───── Excerpted records

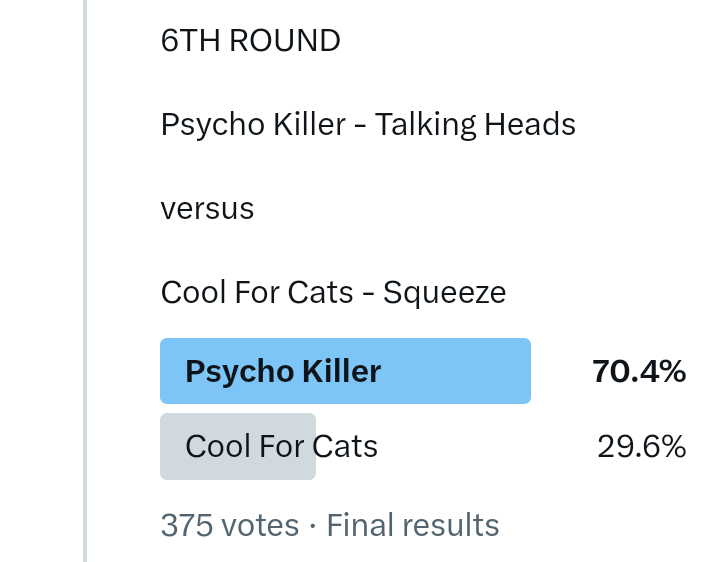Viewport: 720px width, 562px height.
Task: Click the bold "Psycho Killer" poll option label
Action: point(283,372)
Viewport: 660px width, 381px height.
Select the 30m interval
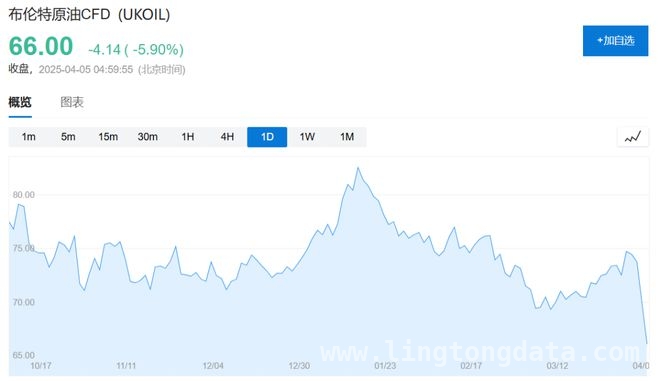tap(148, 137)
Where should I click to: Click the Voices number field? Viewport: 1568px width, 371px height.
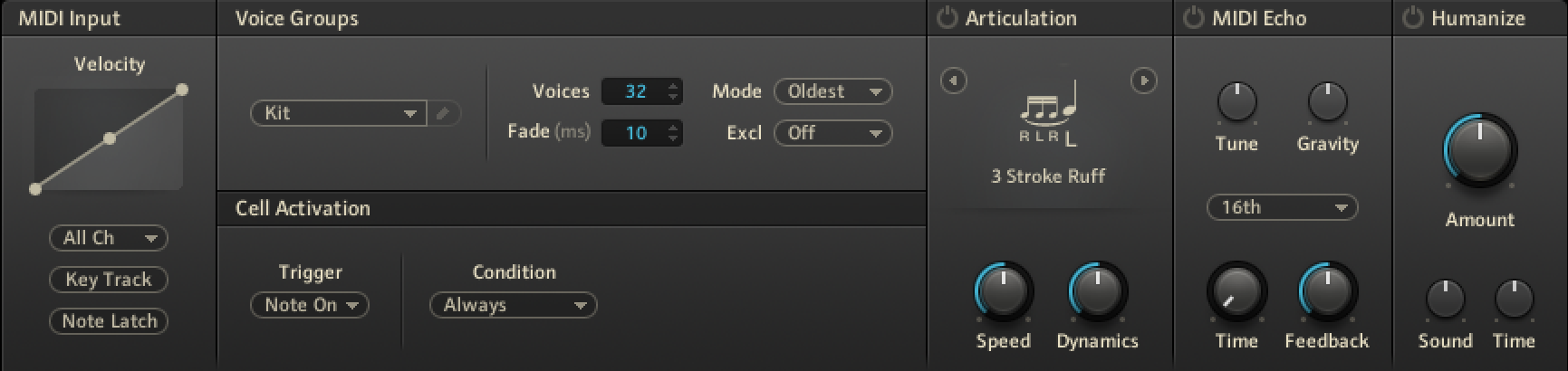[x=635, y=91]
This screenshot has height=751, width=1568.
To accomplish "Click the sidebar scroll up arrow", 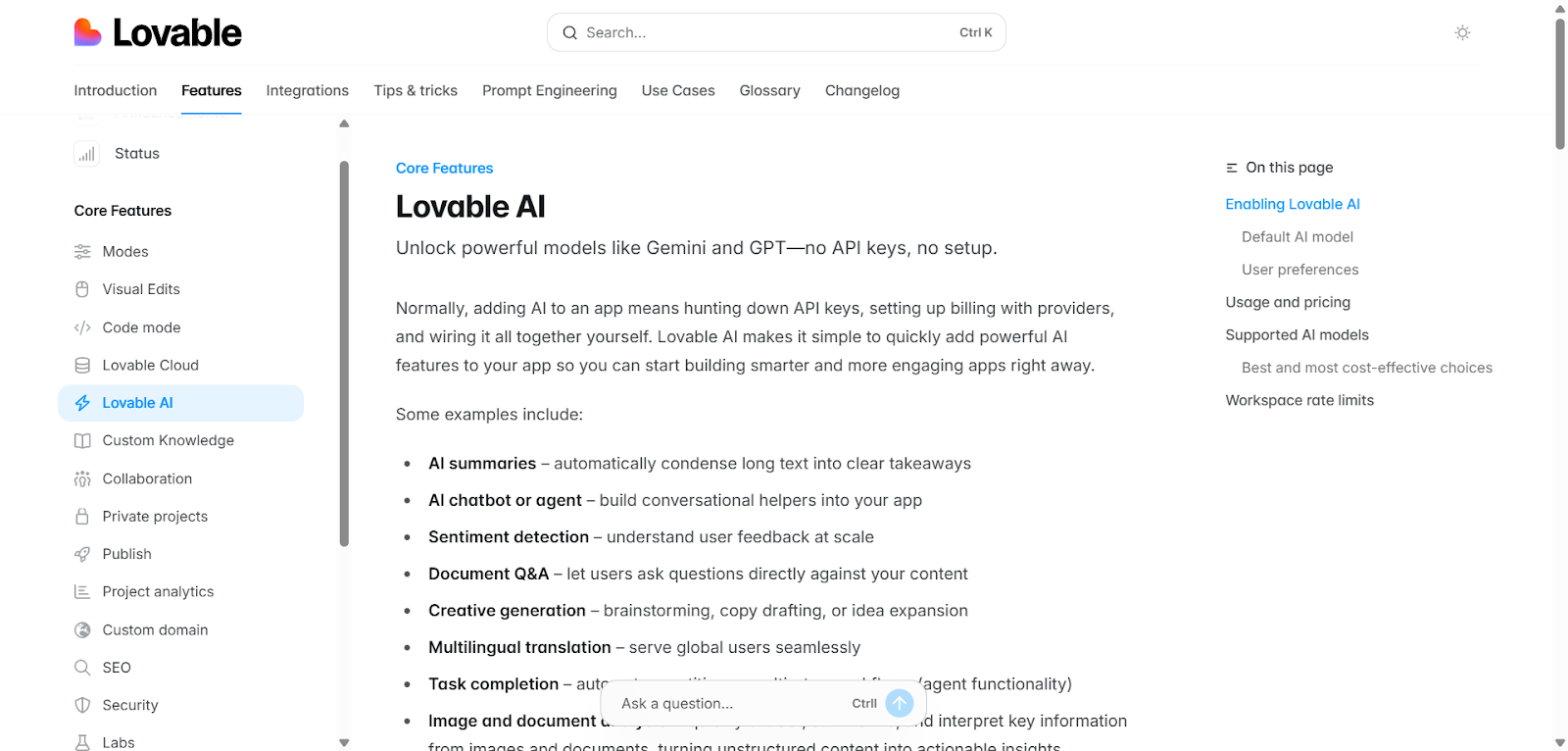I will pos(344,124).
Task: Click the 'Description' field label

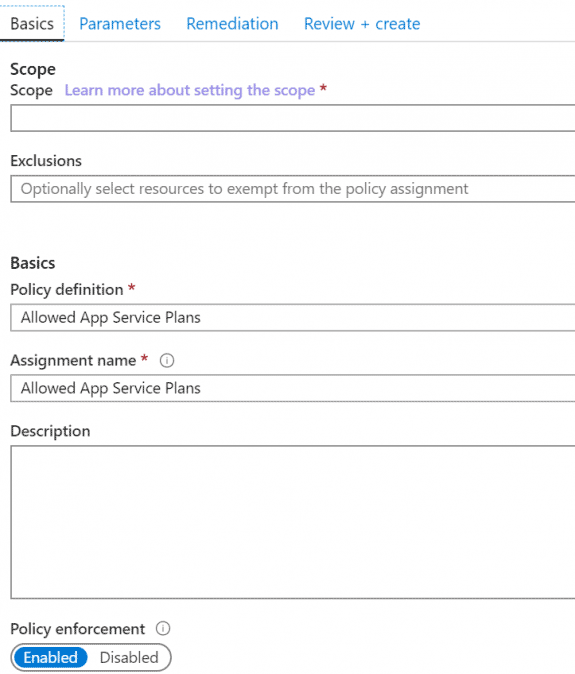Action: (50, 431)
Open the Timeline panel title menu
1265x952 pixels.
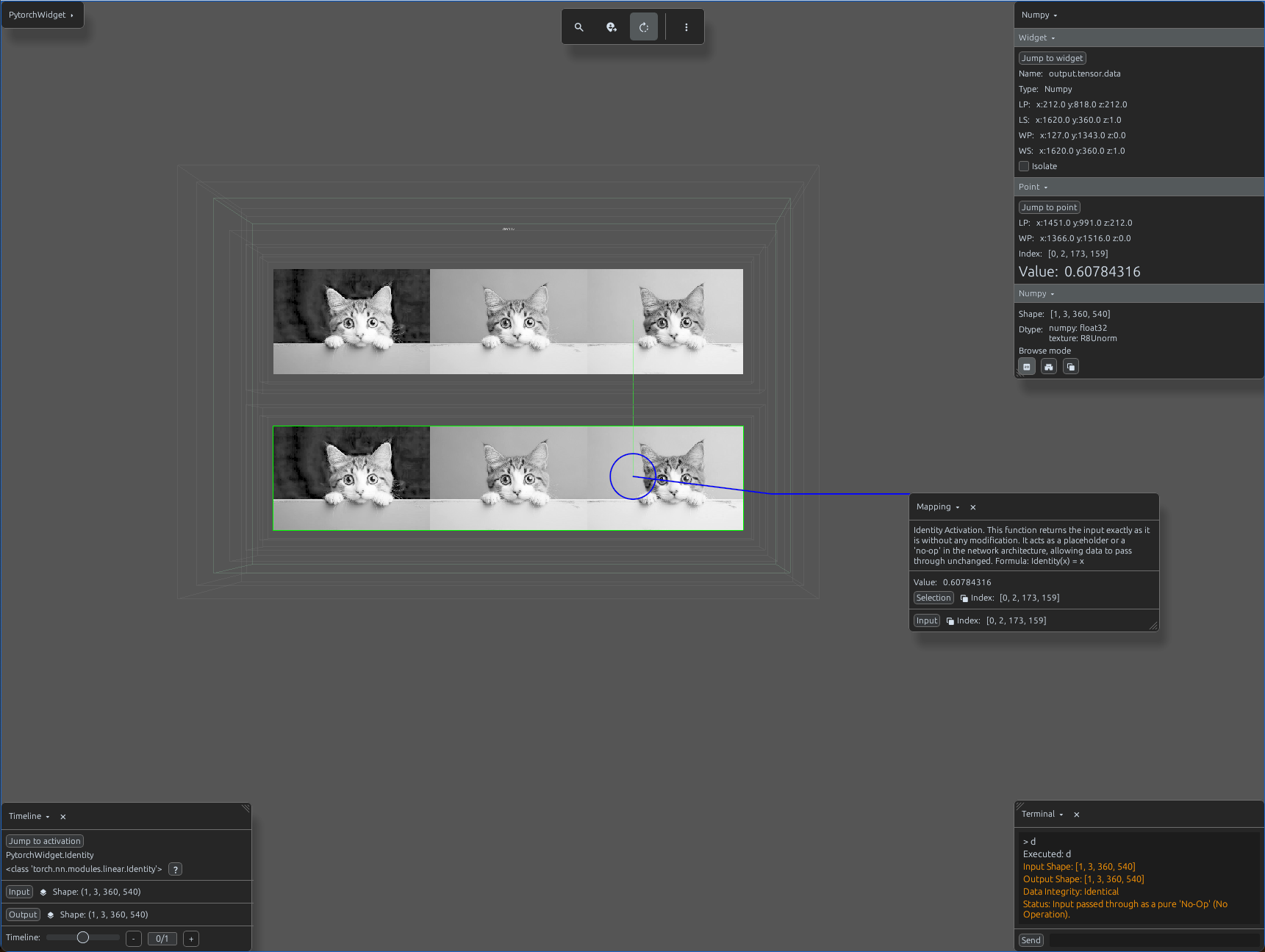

──────────

### Your goal
Exclude all pictures and reproduce exactly the lines from the one containing "Open the Timeline panel title menu" through the final line of the entries above.

### Result of this task
Open the Timeline panel title menu
1265x952 pixels.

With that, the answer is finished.